TASK:
From the line below that contains "Click the Eddisons Education logo" to the line that contains "Given: Select the Zoom to Area tool", repeat every line exactly, both ends included, and nothing else.
[[ THE DATA, beginning ]]
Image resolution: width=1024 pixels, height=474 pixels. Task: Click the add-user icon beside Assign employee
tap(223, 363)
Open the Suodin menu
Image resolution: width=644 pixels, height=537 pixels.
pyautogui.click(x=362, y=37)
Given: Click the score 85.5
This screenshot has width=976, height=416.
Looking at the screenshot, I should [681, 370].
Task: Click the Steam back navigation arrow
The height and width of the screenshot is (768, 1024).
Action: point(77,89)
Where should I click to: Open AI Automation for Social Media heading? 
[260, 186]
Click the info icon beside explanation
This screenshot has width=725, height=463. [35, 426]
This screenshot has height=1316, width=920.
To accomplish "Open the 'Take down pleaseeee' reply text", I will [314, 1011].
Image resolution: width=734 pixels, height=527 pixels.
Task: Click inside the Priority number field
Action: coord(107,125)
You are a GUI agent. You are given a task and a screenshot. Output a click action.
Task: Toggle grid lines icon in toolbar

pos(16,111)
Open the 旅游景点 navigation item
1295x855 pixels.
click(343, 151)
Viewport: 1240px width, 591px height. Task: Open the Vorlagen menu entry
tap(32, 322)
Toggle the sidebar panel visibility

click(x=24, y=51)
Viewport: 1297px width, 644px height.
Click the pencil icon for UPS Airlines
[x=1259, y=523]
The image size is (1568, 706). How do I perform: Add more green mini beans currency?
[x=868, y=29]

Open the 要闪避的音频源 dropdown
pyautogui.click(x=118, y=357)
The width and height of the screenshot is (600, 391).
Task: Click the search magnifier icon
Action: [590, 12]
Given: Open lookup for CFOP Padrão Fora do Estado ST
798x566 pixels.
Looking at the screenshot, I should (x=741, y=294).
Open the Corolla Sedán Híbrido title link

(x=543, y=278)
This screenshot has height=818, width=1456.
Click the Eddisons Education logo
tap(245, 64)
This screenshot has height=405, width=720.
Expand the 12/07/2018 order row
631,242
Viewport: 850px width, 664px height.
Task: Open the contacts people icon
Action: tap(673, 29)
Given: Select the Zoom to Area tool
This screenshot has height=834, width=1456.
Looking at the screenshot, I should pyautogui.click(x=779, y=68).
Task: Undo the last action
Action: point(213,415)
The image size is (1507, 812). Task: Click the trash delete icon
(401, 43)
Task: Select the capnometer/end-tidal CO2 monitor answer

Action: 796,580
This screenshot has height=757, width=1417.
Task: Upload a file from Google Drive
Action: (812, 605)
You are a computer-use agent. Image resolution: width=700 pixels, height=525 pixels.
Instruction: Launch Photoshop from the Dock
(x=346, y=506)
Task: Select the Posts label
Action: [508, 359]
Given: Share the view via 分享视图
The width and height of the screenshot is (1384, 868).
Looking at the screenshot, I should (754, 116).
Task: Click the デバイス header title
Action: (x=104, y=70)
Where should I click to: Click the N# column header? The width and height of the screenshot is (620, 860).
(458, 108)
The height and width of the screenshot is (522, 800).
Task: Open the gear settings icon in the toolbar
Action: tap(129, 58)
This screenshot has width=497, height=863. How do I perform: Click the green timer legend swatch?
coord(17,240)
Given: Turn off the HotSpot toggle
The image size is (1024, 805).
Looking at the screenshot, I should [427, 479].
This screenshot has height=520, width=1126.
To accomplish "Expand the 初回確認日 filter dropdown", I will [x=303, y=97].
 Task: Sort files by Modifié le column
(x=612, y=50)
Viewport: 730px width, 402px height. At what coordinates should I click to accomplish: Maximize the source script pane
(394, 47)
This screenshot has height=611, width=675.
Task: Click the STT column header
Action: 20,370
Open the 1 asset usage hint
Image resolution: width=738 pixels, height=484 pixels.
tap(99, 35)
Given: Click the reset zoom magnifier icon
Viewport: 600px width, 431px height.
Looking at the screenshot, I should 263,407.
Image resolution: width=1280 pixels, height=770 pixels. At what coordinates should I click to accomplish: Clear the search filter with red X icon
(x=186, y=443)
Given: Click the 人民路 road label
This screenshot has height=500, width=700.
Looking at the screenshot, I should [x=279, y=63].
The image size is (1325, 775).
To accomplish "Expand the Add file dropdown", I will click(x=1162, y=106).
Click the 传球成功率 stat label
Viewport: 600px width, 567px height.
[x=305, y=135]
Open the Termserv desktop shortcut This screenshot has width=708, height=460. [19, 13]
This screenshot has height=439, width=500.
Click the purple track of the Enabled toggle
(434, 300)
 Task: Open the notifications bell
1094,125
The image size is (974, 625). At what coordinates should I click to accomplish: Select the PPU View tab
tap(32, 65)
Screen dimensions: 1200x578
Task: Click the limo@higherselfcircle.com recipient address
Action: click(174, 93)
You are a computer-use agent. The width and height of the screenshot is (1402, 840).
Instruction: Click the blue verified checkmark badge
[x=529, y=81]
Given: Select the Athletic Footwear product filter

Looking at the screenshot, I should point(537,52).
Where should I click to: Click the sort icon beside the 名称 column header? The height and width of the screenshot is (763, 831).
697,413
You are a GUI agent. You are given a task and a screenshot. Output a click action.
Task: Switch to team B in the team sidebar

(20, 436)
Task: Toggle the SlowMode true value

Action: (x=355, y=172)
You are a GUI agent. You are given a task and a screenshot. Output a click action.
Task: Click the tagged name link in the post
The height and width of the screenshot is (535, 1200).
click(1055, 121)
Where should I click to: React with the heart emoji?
[[ THE DATA, end ]]
EXPECTED OUTPUT:
Click the Eddisons Education logo
tap(245, 64)
This screenshot has height=405, width=720.
Expand the 12/07/2018 order row
631,242
Viewport: 850px width, 664px height.
Task: Open the contacts people icon
Action: tap(673, 29)
Given: Select the Zoom to Area tool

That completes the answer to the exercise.